Purdue Üniversitesi kimya bölümüne göre atom modelini daha fazla değiştiren ve ilerleten bir sonraki bilim adamı Thomson yönetiminde okuyan Rutherford'du. 1911'de Rutherford, elektronların yörüngesinde bulunan pozitif yüklü bir çekirdeği içeren atom versiyonunu yayınladı. Bu model Rutherford ve yardımcıları alfa parçacıklarını ince altın tabakalara ateşlediklerinde ortaya çıktı. Jefferson Laboratuvarı'na göre, alfa parçacığı, çekirdeği bağlayan aynı güçlü nükleer kuvvet tarafından bir arada tutulan iki proton ve iki nötrondan oluşur.
Bilim adamları, alfa parçacıklarının küçük bir yüzdesinin orijinal hareket yönüne çok büyük açılarda dağıldığını fark ederken, çoğunluk neredeyse hiç rahatsız olmadı. Rutherford, altın atomunun çekirdeğinin büyüklüğüne yaklaşabildi ve atomun büyük kısmı boş alan olduğu için tüm atomun boyutundan en az 10.000 kat daha küçük bulundu. Rutherford'un atom modeli hala günümüzde kullanılan temel modeldir.
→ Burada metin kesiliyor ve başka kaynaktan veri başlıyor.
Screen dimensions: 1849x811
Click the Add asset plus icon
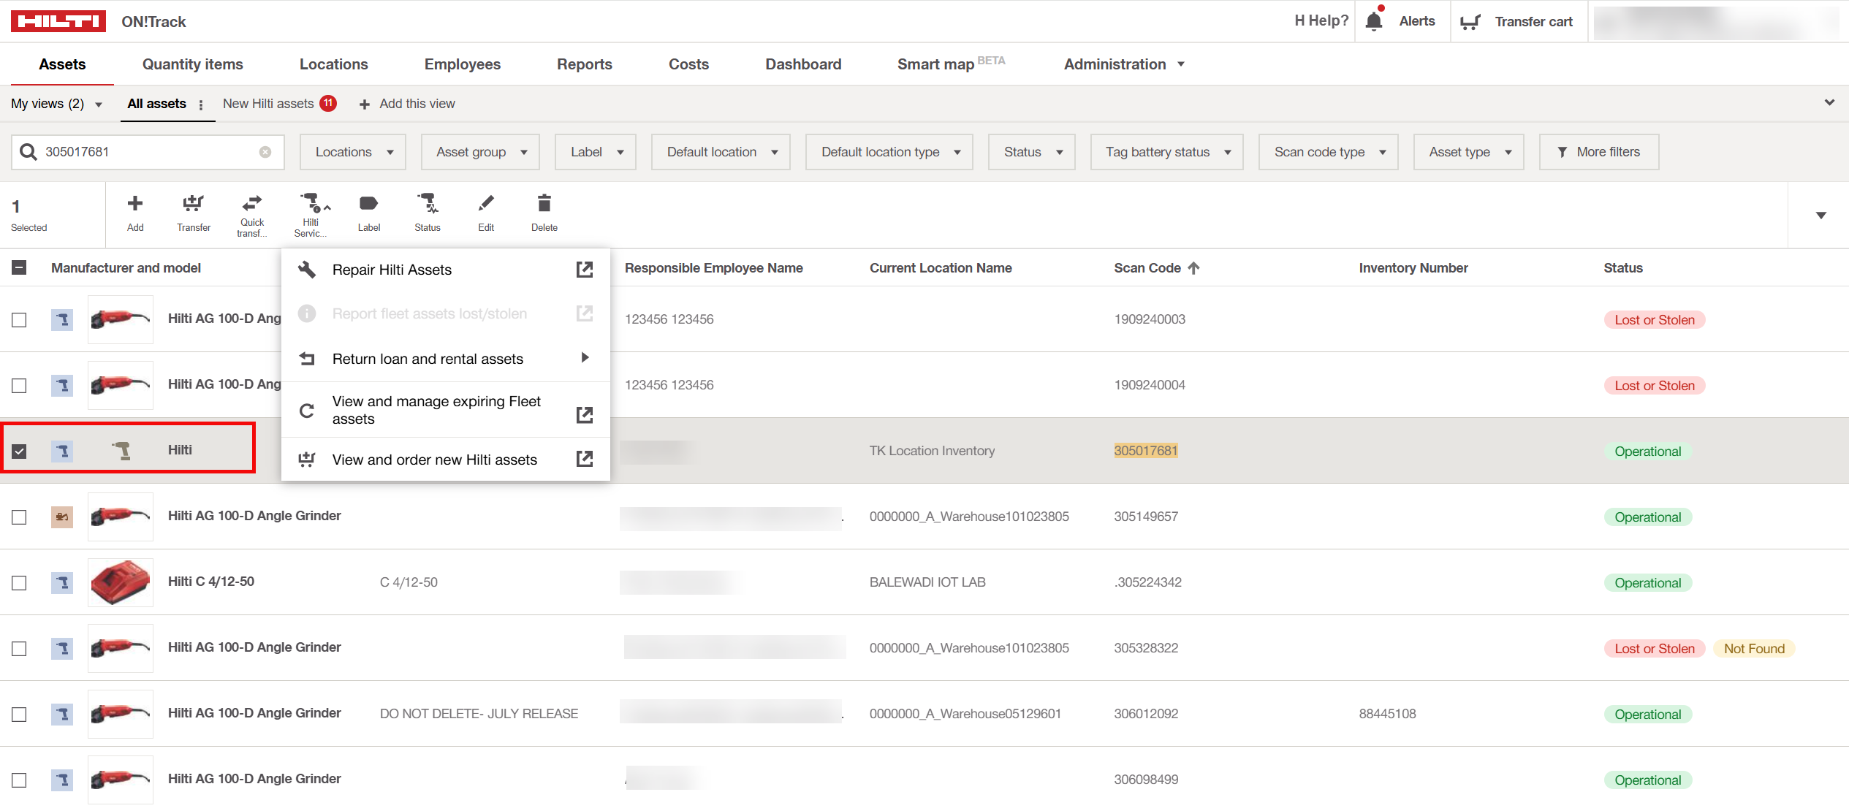[135, 204]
Bazı diğer bilim adamları atom modelini, Niels Bohr (Rutherford'un modelinde hidrojen spektrumuna dayanan elektronların özelliklerini içerecek şekilde inşa edildi), Erwin Schrödinger (atomun kuantum modelini geliştirdi), Werner Heisenberg (her ikisinin de aynı anda bir elektronun konumu ve hızı) ve Murray Gell-Mann ve George Zweig (protonların ve nötronların kuarklardan oluştuğu teorisini bağımsız olarak geliştirdiler).